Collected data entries
========
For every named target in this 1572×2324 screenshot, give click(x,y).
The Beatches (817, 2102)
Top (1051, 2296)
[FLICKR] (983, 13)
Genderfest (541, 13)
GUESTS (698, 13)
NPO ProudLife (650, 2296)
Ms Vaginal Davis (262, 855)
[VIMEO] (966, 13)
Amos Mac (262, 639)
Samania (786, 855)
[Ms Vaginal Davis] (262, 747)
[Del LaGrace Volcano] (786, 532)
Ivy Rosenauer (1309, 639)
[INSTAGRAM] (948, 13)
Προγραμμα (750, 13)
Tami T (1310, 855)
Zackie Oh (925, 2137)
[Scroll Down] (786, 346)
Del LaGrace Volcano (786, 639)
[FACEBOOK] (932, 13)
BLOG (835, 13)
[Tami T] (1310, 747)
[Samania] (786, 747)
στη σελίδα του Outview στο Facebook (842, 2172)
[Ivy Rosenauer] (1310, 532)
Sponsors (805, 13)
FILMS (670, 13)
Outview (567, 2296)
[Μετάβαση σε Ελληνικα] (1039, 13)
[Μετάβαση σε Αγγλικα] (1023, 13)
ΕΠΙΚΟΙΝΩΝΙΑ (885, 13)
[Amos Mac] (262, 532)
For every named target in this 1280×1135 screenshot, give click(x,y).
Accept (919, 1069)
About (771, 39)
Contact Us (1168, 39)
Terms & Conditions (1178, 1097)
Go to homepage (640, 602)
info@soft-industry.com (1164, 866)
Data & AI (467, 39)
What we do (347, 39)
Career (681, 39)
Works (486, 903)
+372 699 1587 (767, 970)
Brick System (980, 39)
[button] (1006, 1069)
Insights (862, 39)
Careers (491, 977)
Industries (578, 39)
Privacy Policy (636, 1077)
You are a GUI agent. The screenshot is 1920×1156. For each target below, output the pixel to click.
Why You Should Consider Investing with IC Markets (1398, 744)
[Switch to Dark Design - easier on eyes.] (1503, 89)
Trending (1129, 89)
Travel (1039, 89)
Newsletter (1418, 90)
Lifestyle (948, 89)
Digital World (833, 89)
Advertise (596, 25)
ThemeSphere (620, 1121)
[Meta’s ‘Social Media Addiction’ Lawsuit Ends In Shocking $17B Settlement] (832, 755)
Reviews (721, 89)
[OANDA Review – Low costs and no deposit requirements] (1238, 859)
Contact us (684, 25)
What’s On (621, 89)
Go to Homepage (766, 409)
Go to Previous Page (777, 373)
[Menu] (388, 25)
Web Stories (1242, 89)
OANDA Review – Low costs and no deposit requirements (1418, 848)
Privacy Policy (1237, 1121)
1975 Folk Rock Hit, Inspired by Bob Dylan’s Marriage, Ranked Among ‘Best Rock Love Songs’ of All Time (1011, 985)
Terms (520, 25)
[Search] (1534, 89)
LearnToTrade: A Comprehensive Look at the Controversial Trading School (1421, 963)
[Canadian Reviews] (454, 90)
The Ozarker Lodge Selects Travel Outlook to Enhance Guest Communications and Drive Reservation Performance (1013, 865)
========
#### Work to complete:
Across the records above, return every line that contains the word "Outview".

#### Exercise answer:
στη σελίδα του Outview στο Facebook (842, 2172)
Outview (567, 2296)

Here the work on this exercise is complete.